▶ _DESCRIPTION OF THE TASK_
Copy the rows below verbatim, starting with the line that contains "will click(x=29, y=209)." and going on through the line that contains "pyautogui.click(x=1491, y=16)".

▶ _RECORD SET_
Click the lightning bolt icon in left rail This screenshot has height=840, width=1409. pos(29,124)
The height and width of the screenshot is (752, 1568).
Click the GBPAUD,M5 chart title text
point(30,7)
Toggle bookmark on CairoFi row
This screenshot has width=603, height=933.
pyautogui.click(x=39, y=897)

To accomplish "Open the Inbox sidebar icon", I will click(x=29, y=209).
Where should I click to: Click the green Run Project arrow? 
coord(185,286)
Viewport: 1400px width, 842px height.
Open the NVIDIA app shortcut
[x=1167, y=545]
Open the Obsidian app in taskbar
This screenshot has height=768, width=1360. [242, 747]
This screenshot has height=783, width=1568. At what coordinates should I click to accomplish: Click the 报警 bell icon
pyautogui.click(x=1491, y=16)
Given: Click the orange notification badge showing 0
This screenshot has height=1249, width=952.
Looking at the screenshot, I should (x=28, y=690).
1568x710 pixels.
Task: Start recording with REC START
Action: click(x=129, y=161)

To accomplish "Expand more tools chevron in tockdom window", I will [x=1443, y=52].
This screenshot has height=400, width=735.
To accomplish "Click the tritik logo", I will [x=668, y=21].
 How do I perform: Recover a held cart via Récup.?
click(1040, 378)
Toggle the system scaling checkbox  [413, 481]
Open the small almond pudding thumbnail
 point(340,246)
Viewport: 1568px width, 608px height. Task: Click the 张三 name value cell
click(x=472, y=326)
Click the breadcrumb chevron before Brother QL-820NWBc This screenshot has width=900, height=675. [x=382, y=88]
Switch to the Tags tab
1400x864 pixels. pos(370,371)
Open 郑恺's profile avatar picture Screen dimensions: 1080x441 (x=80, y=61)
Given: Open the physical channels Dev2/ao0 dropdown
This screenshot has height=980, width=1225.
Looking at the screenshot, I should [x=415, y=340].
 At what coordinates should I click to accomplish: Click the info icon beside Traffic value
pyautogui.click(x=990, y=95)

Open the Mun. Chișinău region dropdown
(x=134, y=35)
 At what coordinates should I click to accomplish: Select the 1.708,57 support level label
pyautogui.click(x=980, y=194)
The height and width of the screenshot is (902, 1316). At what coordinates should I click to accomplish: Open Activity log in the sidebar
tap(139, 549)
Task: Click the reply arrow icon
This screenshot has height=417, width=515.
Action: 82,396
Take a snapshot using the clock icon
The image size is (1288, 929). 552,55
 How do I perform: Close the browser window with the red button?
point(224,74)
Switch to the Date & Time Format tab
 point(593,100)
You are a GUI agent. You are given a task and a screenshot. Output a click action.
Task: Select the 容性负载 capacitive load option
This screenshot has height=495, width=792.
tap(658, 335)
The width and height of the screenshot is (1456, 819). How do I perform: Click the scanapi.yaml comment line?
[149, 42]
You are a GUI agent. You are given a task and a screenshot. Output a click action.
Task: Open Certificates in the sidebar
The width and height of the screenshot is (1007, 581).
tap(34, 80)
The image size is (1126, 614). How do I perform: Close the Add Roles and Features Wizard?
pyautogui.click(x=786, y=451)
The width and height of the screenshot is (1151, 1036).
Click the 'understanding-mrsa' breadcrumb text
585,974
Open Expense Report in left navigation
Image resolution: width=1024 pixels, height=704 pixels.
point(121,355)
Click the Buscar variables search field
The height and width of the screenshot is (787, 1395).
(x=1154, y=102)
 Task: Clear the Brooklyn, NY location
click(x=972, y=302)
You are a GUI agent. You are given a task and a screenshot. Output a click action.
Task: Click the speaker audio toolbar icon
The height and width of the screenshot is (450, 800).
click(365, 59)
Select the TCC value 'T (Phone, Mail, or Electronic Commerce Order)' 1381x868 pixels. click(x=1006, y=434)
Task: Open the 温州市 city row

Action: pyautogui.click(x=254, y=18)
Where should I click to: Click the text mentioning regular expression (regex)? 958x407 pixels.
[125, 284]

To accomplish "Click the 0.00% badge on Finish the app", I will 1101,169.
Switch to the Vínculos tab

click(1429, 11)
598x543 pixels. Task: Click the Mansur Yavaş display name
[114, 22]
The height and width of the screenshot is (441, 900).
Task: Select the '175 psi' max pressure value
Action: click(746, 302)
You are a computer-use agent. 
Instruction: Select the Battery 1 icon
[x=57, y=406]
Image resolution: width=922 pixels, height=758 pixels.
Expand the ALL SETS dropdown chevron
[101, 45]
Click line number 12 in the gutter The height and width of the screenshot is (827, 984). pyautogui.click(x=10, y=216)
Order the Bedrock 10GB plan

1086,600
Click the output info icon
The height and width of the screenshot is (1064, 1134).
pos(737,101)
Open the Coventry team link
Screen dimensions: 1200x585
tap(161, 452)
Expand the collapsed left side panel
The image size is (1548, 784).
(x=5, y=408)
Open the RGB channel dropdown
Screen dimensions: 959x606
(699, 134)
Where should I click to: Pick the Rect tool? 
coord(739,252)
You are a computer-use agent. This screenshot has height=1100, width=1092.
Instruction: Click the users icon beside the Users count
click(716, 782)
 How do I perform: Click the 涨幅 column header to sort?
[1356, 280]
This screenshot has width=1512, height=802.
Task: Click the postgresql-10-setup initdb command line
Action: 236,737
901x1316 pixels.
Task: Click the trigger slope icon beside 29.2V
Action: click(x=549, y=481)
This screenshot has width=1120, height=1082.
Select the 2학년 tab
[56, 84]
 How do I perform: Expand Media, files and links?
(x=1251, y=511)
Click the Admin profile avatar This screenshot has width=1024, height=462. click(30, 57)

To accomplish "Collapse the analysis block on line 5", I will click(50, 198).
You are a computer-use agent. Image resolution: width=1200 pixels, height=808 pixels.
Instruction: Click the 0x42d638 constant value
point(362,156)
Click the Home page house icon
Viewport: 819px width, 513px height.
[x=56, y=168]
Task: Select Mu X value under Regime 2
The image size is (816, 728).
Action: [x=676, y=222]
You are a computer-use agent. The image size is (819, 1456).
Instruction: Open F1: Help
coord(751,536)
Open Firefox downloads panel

▶ _IN RESPONSE_
To accomplish "Open the Inbox sidebar icon", I will click(x=29, y=209).
Where should I click to: Click the green Run Project arrow? 
coord(185,286)
Viewport: 1400px width, 842px height.
Open the NVIDIA app shortcut
[x=1167, y=545]
Open the Obsidian app in taskbar
This screenshot has height=768, width=1360. [242, 747]
This screenshot has height=783, width=1568. At what coordinates should I click to accomplish: Click the 报警 bell icon
pyautogui.click(x=1491, y=16)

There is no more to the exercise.